OCC stresses innovation in new rule authorizing exemptions to suspicious activity reporting requirements

21 April 2022 19:14


A US banking regulator is pushing innovation in anti-money laundering compliance as it prepares authorize the granting of exemptions to a requirement on reporting suspicious transactions.

For years, financial regulators have urged banks to experiment with new products to help combat money laundering and other illicit financial activity. And banks have done so, according to the text in a new rule from the Office of the Comptroller of the Currency (OCC) that takes effect May 1.

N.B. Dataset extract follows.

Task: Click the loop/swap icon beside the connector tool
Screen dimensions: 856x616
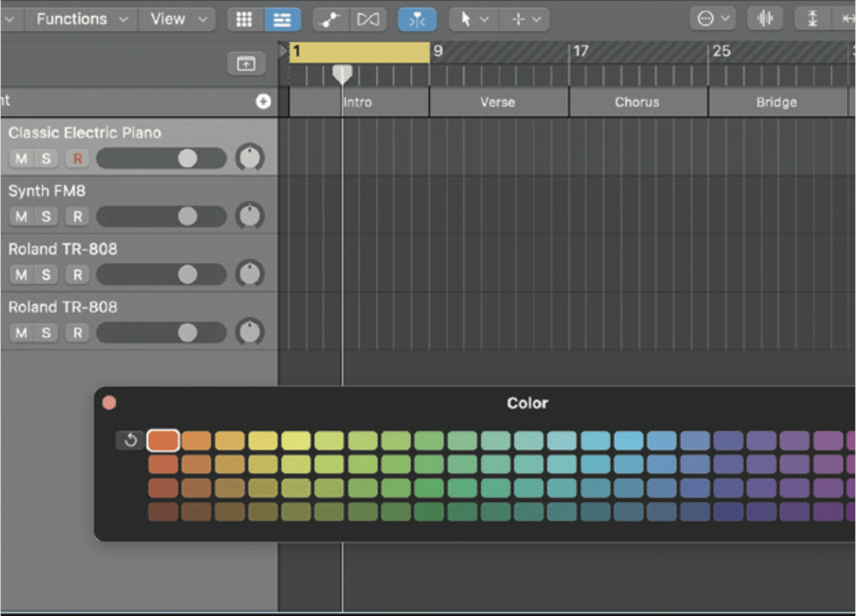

Banks are already automating form population and limited investigative processes, and they are enhancing their capabilities using products such as machine learning software and artificial intelligence, according to the OCC rule. New technologies are expected to prompt additional innovative approaches, some of which may not explicitly comply with certain provisions of the OCC’s regulations regarding the reporting of suspicious activity, the rule said.

The global anti-money laundering software market reached $1.63 billion in 2021 and is expected to grow rapidly through the decade, reaching $5.77 billion in 2030, according to an analysis released in February by the marketing research firm Emergen Research. In a bid to push demand, the OCC wants to free banks up to continue their experimentation.

“As financial technology and innovation continue to develop in the area of monitoring and reporting financial crime and terrorist financing, the OCC has identified a need for regulatory flexibility to grant exemptive relief when appropriate,” the rule said. “The exemption authority in the final rule is consistent with the OCC's support for the reallocation of bank compliance resources to their most effective uses.”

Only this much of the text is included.